= What is asked =
Reproduce the records word for word, from the line with "Task: Click the DRAM Frequency value field" through the end of the records.

Records for pointing to text and elements:
● ● ●
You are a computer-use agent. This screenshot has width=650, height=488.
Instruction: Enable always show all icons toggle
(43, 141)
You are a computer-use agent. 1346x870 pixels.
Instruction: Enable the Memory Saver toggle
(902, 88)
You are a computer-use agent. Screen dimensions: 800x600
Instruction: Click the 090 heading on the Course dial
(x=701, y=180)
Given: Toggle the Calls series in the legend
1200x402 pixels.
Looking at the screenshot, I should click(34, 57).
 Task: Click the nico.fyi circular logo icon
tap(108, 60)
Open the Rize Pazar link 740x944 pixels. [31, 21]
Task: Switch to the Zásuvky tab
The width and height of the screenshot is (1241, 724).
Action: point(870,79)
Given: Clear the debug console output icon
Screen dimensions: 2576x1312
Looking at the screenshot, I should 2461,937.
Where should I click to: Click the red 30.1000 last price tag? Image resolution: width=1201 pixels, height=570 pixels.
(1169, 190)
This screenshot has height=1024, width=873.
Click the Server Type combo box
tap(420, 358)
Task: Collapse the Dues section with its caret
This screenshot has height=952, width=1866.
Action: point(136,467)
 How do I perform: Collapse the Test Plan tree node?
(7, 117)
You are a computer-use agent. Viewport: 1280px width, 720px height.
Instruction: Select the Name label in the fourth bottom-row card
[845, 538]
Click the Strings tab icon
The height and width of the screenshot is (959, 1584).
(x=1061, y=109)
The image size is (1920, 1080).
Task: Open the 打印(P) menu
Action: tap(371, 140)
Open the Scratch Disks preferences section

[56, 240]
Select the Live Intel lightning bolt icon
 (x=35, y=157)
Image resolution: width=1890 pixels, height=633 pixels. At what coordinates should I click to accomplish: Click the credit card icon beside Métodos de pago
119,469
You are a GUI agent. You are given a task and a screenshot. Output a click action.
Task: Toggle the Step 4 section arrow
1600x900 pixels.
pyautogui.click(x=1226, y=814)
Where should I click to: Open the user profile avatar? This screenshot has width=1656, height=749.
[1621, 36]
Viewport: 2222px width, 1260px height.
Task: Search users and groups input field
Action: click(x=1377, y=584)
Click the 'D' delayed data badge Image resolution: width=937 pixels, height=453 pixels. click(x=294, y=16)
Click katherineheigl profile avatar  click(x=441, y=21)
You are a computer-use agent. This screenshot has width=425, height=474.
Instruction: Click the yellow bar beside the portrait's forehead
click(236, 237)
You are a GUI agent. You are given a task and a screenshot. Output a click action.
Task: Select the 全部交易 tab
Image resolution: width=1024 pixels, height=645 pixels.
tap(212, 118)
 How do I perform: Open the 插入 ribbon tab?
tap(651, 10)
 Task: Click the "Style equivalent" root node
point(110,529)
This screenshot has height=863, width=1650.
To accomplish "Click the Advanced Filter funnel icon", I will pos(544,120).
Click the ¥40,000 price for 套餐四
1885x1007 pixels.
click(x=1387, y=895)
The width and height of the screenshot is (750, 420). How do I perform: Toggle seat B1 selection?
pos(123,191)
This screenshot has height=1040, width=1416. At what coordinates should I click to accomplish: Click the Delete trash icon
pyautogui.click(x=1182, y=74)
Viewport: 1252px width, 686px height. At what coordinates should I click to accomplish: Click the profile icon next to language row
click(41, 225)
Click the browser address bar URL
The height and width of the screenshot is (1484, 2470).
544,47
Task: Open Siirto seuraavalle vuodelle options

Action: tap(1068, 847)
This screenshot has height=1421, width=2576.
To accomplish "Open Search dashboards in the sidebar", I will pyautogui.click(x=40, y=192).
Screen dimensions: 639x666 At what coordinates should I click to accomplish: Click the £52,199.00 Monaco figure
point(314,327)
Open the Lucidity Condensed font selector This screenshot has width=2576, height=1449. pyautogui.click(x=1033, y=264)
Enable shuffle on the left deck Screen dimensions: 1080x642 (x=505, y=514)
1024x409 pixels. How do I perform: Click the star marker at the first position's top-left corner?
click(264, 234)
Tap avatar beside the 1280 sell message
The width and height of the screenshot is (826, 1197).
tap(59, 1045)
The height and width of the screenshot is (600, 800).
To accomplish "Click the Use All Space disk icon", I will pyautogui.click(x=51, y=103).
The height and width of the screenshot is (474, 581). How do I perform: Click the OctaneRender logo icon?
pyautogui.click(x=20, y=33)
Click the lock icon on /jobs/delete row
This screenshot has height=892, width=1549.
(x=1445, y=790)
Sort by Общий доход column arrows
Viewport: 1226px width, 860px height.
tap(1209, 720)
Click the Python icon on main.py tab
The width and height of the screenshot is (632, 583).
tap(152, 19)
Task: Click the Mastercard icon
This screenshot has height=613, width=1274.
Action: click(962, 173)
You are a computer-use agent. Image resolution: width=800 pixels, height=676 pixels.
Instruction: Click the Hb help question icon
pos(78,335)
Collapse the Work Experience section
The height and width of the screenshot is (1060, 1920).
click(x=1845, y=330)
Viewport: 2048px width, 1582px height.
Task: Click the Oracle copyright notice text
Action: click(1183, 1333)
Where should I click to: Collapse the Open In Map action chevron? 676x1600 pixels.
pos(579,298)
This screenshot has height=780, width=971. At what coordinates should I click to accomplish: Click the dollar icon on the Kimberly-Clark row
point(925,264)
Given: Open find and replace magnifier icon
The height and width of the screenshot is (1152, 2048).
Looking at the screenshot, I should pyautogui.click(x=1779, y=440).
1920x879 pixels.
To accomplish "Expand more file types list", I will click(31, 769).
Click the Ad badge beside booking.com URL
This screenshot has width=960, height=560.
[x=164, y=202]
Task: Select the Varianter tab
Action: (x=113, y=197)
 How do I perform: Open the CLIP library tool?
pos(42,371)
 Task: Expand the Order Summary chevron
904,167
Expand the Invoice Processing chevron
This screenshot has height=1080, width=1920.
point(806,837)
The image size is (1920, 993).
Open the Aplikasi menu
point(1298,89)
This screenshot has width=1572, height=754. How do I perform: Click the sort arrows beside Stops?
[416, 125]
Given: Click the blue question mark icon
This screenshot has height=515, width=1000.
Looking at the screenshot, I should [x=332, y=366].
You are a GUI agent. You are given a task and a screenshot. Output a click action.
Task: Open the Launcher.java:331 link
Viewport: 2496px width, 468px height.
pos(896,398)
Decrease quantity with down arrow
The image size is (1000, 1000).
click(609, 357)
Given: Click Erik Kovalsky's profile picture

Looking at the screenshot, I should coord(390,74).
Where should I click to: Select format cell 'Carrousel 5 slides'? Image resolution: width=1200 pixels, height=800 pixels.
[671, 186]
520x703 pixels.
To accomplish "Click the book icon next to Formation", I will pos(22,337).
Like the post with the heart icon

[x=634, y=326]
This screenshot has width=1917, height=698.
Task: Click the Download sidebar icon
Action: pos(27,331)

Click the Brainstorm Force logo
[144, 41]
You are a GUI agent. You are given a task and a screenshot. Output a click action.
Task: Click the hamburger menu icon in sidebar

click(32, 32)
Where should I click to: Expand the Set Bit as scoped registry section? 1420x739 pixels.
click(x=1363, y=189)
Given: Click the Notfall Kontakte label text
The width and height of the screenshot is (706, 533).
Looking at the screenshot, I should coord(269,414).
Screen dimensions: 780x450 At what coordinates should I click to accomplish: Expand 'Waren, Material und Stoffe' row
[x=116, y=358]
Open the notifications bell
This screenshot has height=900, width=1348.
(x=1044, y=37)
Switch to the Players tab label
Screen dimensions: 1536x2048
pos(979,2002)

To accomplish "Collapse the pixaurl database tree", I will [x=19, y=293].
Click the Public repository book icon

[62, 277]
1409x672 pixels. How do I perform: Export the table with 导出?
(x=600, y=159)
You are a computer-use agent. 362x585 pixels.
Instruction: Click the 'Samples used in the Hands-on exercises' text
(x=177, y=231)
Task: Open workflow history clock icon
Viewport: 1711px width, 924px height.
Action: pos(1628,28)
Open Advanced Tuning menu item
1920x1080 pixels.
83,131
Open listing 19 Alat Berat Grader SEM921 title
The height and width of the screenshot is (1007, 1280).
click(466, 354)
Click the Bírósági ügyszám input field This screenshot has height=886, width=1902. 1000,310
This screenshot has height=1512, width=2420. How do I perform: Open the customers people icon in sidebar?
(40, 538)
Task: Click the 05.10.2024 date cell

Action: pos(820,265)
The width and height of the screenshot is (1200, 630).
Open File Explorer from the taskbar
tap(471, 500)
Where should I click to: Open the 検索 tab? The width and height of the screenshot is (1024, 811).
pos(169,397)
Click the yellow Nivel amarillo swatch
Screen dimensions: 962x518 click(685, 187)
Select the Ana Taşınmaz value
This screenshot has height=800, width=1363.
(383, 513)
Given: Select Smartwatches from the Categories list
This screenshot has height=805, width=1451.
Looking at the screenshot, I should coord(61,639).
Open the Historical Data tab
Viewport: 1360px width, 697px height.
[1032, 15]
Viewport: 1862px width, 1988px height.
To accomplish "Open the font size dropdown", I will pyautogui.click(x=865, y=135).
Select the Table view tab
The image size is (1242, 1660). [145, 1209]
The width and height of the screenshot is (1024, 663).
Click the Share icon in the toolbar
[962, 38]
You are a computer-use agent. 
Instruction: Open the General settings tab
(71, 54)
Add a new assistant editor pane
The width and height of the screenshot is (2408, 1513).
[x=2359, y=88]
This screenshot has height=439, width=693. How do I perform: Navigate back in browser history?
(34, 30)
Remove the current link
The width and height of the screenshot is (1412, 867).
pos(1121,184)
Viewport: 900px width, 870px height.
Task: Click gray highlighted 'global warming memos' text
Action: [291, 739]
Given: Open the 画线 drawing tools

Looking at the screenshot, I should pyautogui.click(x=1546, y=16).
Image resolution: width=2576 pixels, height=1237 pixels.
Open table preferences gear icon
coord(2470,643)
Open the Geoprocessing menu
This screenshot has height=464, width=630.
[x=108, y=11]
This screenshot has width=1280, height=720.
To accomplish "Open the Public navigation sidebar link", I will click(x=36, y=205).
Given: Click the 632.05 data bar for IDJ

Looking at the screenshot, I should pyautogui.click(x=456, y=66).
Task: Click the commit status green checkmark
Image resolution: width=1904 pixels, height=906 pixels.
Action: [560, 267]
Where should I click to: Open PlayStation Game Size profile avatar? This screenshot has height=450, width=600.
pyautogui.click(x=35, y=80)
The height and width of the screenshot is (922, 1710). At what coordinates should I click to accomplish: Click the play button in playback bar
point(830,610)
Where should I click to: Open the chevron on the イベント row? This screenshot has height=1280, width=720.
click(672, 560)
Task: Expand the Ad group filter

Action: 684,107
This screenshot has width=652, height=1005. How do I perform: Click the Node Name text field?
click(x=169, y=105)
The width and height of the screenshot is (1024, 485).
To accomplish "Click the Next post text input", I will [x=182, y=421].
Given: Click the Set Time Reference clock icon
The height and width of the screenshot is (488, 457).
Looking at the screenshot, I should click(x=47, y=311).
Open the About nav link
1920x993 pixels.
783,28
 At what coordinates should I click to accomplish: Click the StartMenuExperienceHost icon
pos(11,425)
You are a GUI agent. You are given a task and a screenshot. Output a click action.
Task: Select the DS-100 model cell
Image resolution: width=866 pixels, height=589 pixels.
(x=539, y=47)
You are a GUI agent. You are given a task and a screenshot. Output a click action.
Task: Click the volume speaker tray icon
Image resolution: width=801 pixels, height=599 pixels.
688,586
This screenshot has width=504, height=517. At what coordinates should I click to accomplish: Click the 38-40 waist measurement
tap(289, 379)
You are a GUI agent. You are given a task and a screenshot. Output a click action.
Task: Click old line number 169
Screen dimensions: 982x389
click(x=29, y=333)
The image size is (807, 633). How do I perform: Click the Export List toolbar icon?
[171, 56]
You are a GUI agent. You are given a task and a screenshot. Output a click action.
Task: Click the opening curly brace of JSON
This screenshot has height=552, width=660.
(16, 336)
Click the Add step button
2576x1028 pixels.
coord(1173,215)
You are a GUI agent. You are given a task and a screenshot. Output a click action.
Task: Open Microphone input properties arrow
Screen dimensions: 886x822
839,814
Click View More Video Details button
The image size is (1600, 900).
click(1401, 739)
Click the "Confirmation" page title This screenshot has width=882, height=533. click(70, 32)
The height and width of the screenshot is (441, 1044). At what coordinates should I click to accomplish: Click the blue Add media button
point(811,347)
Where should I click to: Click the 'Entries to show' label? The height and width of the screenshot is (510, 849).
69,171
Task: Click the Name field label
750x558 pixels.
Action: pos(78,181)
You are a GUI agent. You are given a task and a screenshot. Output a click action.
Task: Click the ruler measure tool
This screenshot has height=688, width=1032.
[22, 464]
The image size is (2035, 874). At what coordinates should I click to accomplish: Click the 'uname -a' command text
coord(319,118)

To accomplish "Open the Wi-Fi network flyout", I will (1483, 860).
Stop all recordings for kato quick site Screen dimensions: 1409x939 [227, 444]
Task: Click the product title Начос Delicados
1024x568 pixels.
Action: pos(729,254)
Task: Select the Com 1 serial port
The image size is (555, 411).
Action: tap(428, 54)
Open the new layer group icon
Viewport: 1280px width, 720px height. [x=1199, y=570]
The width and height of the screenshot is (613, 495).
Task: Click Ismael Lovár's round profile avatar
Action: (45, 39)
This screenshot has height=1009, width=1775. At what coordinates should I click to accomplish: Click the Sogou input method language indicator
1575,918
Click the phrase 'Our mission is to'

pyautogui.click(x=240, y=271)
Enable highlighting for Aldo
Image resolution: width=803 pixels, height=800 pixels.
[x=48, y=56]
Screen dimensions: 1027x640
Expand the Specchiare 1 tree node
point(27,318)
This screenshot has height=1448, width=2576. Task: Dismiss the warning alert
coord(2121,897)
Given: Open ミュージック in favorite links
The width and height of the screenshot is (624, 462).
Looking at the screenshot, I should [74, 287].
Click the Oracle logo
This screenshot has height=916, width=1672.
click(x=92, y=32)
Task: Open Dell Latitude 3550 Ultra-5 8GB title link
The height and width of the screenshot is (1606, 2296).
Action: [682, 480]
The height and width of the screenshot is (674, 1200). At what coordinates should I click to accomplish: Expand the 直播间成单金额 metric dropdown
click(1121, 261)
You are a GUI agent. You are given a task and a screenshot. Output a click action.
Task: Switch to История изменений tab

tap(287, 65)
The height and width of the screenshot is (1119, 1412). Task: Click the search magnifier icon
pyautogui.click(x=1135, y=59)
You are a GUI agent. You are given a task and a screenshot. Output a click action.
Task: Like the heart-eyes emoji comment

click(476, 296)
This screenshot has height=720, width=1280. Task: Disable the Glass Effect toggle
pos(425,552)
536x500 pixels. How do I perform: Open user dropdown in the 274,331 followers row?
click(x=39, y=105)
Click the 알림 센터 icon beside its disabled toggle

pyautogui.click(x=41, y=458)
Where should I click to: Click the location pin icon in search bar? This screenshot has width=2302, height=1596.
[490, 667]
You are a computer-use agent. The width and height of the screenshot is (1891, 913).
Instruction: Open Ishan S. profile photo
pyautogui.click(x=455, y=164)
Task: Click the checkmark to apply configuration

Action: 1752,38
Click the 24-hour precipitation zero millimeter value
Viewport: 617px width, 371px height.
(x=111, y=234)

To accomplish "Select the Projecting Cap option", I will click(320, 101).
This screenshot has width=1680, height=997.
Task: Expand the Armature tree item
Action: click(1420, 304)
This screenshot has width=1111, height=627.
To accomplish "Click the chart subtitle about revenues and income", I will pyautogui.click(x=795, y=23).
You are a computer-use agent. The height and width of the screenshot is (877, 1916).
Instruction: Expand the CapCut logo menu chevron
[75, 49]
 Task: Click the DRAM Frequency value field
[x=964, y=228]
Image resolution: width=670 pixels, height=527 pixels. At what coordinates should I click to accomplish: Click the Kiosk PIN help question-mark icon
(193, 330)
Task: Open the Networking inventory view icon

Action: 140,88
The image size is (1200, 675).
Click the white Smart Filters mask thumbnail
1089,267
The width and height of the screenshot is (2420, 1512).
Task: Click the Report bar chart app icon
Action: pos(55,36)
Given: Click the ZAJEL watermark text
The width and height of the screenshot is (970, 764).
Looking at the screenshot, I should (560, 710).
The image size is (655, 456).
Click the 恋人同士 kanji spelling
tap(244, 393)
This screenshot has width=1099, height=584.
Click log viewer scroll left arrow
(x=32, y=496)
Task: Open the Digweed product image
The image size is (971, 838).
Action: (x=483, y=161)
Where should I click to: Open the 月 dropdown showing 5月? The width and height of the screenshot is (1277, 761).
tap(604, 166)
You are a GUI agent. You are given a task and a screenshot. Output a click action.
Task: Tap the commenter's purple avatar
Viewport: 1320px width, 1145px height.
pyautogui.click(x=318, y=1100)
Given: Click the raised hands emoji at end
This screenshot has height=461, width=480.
● ● ●
= Solution for this task =
 Task: Click the DRAM Frequency value field
[x=964, y=228]
Image resolution: width=670 pixels, height=527 pixels. At what coordinates should I click to accomplish: Click the Kiosk PIN help question-mark icon
(193, 330)
Task: Open the Networking inventory view icon

Action: 140,88
The image size is (1200, 675).
Click the white Smart Filters mask thumbnail
1089,267
The width and height of the screenshot is (2420, 1512).
Task: Click the Report bar chart app icon
Action: pos(55,36)
Given: Click the ZAJEL watermark text
The width and height of the screenshot is (970, 764).
Looking at the screenshot, I should (560, 710).
The image size is (655, 456).
Click the 恋人同士 kanji spelling
tap(244, 393)
This screenshot has width=1099, height=584.
Click log viewer scroll left arrow
(x=32, y=496)
Task: Open the Digweed product image
The image size is (971, 838).
Action: (x=483, y=161)
Where should I click to: Open the 月 dropdown showing 5月? The width and height of the screenshot is (1277, 761).
tap(604, 166)
You are a GUI agent. You are given a task and a screenshot. Output a click action.
Task: Tap the commenter's purple avatar
Viewport: 1320px width, 1145px height.
pyautogui.click(x=318, y=1100)
Given: Click the raised hands emoji at end
This screenshot has height=461, width=480.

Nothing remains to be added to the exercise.